3 経済状況にかかわりなく希望する誰もが学べる環境を

 経済的事情により進学の断念や中途退学を余儀なくされる子どもの増加は、格差拡大につながると指摘されています。公平な進学機会の確保は、貧困の連鎖を断ち切り、子どもの自己肯定感を育みます。社会全体で支えることが必要です。
 機会均等を図る支援制度は教育段階ごとにあります。義務教育段階の「就学援助制度」、高校段階の「就学支援金制度」、各種「奨学金制度」や大学の「授業料減免制度」などです(3-1)

3-1 国・自治体による各種支援制度

 国際的に見て、日本の奨学金制度の遅れが指摘される中、大学生への支援を担う日本学生支援機構は、2018年度から、住民税非課税世帯を対象とした「給付型奨学金」の導入を決めました。今回の社会応援ネットワークの調査では、給付型奨学金を「大幅に拡充すべき」「できれば拡充すべき」と回答した保護者が77.5%に上っており、さらなる支援の拡充が求められています(3-2)

3-2
専門家の視点1 子どもの成長を社会全体で支える視点を

NPO法人キッズドア代表
渡辺由美子さん

 日本の学校は、義務教育期間は無償とされていますが、副教材費やランドセル、制服などは家庭負担です。

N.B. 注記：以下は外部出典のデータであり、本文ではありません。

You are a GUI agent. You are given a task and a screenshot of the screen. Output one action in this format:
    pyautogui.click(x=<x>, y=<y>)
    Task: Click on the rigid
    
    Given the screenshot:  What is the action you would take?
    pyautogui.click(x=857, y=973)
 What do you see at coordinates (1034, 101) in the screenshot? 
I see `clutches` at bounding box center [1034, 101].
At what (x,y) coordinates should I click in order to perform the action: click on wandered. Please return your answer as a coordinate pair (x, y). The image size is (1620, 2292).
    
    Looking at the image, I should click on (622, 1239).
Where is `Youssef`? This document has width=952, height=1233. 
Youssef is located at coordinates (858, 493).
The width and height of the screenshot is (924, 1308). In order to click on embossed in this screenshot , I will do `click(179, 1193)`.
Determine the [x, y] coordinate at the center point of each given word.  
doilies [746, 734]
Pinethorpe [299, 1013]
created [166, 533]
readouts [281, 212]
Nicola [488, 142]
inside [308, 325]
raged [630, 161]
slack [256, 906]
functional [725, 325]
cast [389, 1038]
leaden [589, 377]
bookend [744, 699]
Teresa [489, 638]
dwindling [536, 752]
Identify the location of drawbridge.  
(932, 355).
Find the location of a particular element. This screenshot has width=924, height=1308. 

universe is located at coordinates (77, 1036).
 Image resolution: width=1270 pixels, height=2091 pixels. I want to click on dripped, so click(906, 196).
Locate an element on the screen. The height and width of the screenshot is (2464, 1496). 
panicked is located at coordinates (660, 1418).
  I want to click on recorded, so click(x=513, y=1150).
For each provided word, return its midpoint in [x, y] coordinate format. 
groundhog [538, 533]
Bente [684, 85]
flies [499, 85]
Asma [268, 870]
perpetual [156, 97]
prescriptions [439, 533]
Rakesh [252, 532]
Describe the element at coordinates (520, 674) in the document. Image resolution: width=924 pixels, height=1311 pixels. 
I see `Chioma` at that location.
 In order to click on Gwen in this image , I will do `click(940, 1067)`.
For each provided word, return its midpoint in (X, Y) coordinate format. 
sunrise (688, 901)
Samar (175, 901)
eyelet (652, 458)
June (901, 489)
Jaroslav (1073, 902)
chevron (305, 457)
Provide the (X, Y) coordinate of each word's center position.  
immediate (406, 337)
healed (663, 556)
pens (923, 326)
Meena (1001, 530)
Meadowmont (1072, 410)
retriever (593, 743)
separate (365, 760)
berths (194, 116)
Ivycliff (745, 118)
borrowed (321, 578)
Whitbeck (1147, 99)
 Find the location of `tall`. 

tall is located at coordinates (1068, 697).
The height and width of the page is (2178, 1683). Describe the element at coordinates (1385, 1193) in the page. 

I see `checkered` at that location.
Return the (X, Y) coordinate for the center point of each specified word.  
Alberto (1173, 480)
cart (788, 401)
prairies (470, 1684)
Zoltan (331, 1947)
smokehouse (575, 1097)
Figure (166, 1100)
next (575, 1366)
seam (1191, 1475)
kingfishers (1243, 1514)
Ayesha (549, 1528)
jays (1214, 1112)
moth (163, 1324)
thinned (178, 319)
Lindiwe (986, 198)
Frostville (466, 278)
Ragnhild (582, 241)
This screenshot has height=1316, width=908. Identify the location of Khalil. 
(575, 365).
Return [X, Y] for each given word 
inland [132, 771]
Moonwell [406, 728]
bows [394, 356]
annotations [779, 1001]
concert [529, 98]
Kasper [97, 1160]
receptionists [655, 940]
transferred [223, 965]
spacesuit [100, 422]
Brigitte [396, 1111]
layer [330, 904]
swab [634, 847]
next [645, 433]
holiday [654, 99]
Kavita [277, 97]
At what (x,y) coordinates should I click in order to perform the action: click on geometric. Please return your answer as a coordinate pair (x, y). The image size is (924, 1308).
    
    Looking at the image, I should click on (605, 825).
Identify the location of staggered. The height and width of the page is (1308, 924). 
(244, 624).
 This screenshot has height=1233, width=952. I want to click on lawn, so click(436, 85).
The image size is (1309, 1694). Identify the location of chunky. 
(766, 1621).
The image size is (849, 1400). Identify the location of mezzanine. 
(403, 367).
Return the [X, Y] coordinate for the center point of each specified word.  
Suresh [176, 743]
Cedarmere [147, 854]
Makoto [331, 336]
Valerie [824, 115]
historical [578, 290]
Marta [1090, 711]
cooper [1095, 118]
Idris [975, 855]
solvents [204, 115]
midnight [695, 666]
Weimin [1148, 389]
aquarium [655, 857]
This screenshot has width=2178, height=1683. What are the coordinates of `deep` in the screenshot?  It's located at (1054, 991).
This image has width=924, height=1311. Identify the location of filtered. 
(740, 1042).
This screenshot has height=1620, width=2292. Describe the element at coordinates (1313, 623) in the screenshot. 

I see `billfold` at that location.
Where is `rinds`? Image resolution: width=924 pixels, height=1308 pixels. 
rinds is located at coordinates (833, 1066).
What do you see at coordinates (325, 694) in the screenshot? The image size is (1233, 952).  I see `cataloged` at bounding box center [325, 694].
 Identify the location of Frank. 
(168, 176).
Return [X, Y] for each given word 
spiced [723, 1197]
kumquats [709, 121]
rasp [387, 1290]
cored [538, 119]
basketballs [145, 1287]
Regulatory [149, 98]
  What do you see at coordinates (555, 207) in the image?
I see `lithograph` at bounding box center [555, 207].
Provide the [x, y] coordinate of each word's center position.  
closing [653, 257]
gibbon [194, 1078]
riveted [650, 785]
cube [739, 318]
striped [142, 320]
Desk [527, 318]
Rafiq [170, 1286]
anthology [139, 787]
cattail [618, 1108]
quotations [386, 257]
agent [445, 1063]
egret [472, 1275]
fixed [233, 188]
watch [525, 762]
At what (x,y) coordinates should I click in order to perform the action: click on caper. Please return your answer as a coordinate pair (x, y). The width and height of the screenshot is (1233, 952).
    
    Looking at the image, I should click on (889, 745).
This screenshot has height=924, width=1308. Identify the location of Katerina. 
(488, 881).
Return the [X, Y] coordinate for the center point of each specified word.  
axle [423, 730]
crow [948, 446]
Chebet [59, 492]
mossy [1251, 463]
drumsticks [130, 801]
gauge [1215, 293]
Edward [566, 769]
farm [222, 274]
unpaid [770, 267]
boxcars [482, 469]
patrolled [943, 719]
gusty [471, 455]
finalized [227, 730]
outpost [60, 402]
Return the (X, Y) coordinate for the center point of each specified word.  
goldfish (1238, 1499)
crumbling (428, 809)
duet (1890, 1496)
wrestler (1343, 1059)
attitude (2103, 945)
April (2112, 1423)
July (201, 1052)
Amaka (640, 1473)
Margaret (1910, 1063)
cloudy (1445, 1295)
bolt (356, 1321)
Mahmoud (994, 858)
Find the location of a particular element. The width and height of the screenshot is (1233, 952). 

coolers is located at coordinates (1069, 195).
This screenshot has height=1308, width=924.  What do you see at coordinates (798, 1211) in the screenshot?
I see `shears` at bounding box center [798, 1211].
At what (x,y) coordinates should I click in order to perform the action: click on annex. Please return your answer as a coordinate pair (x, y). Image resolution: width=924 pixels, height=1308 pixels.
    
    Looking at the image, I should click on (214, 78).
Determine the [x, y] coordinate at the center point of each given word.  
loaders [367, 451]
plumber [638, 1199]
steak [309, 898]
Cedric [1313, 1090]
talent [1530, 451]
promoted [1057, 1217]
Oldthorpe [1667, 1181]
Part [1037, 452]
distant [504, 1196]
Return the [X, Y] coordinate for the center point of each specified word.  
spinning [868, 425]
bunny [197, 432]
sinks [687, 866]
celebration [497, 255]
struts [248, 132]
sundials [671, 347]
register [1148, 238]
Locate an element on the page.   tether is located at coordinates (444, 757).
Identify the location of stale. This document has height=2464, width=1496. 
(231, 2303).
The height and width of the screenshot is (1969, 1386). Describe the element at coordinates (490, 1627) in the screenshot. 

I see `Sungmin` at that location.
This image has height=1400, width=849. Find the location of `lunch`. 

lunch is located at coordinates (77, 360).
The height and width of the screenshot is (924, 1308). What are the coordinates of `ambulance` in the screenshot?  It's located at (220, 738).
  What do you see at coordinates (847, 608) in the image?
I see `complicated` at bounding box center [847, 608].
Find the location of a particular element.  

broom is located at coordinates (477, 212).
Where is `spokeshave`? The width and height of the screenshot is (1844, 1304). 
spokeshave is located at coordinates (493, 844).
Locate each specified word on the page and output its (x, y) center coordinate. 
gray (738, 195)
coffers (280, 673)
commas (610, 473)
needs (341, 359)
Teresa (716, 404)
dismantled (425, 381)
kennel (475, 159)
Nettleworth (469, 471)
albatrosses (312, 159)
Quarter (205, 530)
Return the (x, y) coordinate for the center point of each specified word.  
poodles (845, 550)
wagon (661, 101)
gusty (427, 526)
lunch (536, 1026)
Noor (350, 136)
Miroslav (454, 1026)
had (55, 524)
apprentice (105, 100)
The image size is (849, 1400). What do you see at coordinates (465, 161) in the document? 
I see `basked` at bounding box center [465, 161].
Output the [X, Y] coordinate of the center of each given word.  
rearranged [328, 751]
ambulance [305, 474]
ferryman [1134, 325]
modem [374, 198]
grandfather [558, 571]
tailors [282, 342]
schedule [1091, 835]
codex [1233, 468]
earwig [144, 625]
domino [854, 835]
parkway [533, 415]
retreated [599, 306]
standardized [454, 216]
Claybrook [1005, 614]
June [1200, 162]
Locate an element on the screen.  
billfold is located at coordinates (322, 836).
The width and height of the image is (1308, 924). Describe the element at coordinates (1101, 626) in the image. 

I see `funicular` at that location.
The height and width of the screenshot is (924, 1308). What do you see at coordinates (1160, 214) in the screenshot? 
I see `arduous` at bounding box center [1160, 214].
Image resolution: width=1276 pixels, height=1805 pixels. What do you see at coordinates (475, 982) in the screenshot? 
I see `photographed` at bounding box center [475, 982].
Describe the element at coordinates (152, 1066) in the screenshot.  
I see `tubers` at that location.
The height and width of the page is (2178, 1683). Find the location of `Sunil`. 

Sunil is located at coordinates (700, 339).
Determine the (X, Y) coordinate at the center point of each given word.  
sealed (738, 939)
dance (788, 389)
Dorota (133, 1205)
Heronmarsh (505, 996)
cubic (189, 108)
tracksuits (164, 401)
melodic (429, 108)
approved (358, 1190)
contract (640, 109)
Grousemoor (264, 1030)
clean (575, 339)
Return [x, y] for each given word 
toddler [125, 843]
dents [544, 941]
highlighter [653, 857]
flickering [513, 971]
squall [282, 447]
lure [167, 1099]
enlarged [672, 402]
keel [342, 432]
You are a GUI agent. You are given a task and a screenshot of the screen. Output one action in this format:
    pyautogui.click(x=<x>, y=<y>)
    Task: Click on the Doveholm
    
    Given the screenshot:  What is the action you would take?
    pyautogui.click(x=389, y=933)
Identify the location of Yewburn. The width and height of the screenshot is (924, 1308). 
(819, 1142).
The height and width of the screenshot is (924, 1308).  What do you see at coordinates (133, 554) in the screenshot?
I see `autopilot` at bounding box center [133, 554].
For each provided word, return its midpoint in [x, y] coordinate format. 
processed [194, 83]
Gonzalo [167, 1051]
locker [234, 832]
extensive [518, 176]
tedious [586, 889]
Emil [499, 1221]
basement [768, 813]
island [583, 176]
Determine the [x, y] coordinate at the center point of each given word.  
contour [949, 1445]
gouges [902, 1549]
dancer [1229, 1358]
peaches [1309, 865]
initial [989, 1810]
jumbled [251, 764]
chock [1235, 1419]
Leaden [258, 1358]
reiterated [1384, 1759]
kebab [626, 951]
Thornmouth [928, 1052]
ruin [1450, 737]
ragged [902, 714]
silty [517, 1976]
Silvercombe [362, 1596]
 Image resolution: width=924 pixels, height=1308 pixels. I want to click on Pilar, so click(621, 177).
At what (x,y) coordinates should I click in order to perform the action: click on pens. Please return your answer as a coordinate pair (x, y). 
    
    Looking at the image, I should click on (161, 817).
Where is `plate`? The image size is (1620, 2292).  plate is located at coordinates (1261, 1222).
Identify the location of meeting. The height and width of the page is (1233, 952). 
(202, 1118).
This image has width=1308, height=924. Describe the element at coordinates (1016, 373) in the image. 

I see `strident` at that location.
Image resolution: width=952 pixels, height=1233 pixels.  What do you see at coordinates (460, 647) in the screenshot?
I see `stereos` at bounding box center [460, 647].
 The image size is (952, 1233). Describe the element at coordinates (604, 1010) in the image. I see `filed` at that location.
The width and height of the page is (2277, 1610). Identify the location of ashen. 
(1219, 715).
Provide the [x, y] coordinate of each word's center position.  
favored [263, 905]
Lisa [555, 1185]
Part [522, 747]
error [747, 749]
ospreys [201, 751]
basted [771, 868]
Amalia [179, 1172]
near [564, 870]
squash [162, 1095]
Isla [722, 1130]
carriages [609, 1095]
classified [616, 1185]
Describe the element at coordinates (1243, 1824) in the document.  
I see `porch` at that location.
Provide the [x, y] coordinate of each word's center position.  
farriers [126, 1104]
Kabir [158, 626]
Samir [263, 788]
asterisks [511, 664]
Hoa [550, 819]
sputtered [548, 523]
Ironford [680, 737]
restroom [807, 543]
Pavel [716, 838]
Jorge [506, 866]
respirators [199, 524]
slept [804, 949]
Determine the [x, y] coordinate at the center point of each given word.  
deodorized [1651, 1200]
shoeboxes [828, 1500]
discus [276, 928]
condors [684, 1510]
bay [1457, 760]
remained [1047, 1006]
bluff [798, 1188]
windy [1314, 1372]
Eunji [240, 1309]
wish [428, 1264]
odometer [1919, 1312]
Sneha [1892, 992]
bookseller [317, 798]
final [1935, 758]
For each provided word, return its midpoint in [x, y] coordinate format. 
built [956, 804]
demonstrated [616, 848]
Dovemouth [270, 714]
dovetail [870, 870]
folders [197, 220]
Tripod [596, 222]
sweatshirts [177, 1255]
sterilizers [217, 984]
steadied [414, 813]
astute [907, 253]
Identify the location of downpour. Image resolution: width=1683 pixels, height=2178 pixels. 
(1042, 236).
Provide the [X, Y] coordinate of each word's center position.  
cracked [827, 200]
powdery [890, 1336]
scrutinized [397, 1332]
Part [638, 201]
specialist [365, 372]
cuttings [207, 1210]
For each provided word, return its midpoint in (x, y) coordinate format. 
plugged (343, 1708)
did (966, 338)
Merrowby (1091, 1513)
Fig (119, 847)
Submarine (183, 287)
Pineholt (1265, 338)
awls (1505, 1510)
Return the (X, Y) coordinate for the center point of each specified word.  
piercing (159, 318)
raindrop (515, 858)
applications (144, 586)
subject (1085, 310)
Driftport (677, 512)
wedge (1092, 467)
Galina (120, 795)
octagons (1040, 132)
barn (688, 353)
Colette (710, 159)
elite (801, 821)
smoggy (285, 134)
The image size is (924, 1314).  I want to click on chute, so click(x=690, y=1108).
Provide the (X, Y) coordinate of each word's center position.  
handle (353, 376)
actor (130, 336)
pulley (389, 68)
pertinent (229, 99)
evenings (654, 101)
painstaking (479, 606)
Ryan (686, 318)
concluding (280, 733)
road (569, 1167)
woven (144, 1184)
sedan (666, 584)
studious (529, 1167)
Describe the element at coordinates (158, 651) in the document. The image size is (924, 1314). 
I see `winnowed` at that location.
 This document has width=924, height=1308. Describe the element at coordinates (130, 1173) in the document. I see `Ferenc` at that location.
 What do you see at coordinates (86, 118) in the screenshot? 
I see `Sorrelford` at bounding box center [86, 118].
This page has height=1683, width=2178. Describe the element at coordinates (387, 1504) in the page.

格差が広がる中、この部分が子どもたちにも影を落としています。
 ある中学生は調理実習で必要なエプロンや三角巾が家庭には一枚もなく、買うこともできず、「忘れました」と報告するしかありませんでした。ある家庭では、学校指定の制服の購入代金を入学前に用意できず、分割払いで入学後も支払い続けました。学びの準備段階でのこうした困難は、子どもの自己肯定感を低下させる要因になっていると感じます。
 以前、イギリスで子どもの入学の際、学校に持っていくものを尋ねたら、「特にありません」と言われ驚きました。鉛筆や定規など毎日使うものは寄付を募り、学校やクラスで共有していました。制服もグレーのズボンに白いシャツなどの原則はあっても、日本のような学校指定品はなく、家庭の事情に合わせて選べました。子どもたちが社会生活の出発点である学校で嫌な思いをしないよう、社会で等しく学べる環境を整える、という強い社会的合意を感じました。
 日本でも、教育を社会全体で考えるべき時期がきているのではないでしょうか。

専門家の視点2 支援を必要とする人に情報が届く仕組み作りを

東京大学 大学総合教育研究センター教授
小林雅之さん

 大学進学のための経済的支援制度については、今、給付型奨学金が話題となっていますが、その他にも様々な制度があります。例えば、「授業料減免制度」や家計急変の際の救済措置などです。自治体によっては、独自の支援金や 貸与型奨学金の返還免除の仕組みもあります。卒業後の所得に応じて返還額が決める「所得連動返還型」も始まりました。
 一方、制度の存在を知らなかったり、「奨学金を借りると借金漬けになる」など、インターネット上の情報をうのみにしてしまったりして、進学を諦めてしまう例があります。生活が苦しい人ほど、必要な情報にアクセスできない「情報格差」の問題です。そうした人々にどう情報を届けるかは大きな課題です。
 その試みの一つとして、「スカラシップ・アドバイザー派遣事業」が始まりました。学生支援機構の講習を受けたファイナンシャルプランナーが高校などで経済支援制度の周知をしたり、相談窓口として資金計画のアドバイスをしたりすることで大学進学をサポートします。
 教育の機会均等を確保するためには、支援制度の充実と両輪で、支援を必要とする人へ周知する仕組みの整備が求められます。